Text segment:
···

Sleep Well London
You know when you watch films from the 1940s or earlier, and the rather well-to-do couple go to sleep, and retire to separate beds, sometimes not even in the same room?
When did that stop being the done thing?
It would seem that, as society has progressed and the general level of wealth of the masses has increased, we have adopted as many stereotypical ‘wealthy’ habits as possible – but not this one. And I’m slowly starting to wonder why.
Please don’t misunderstand: I love curling up in bed with my boyfriend, and if spooning was a sport I’d completely be on the London team. But when it comes to the actual purpose of the bed – by which I mean sleeping, by the way – I have a sneaking suspicion that we’d both benefit from a bit of space.
I get thoroughly grumpy without at least eight hours’ sleep per night. Well, that rarely happens. The standard procedure is for me to fidget around a bit trying to get comfortable, lie there for 30 seconds and then realise that it’s not in the least bit comfortable and shift positions again, while my boyfriend tuts and sighs at my movements.

···

Supplied material:
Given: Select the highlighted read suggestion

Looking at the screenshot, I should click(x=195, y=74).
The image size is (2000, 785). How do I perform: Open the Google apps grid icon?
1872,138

···

Tasks:
**A.** Answer these questions from the Sleep Well London post:
(i) Films from which period show well-to-do couples retiring to separate beds?
(ii) How much sleep per night does the writer need to avoid being grumpy?
(iii) How long does the writer lie in one position before shifting again?
**B.** Carry on the Sleep Well London post about sharing a bed from the point where it stops.

Answers for this exercise:
**A.**
(i) The 1940s or earlier.
(ii) At least eight hours.
(iii) 30 seconds.

**B.**
Then we both start to fall asleep, and he does that spasmodic twitch thing that we’ve all experienced, and rocks the whole bed. We start from square one, and shortly after we fall asleep again, my boyfriend starts clicking his teeth – I’ve never figured out how or why. Somewhere in all of this I will kick off the cover and pull it back about ten times, due to never being the right temperature. You get the idea: we disturb each other.
Sound familiar?
I’d be surprised if anyone was reading this thinking: ‘What is she talking about?’
So why do we jeopardise our quality of sleep just to be unconscious (or not, as the case may be) next to our loved ones? I’m thinking about a return to old-school ideals, separate beds and a sharp increase in the national amount of zzzzs. I’m sure London will be a nicer place that way. Just think how much more pleasant the morning commute could be without the tension of thousands of unrested people floating around?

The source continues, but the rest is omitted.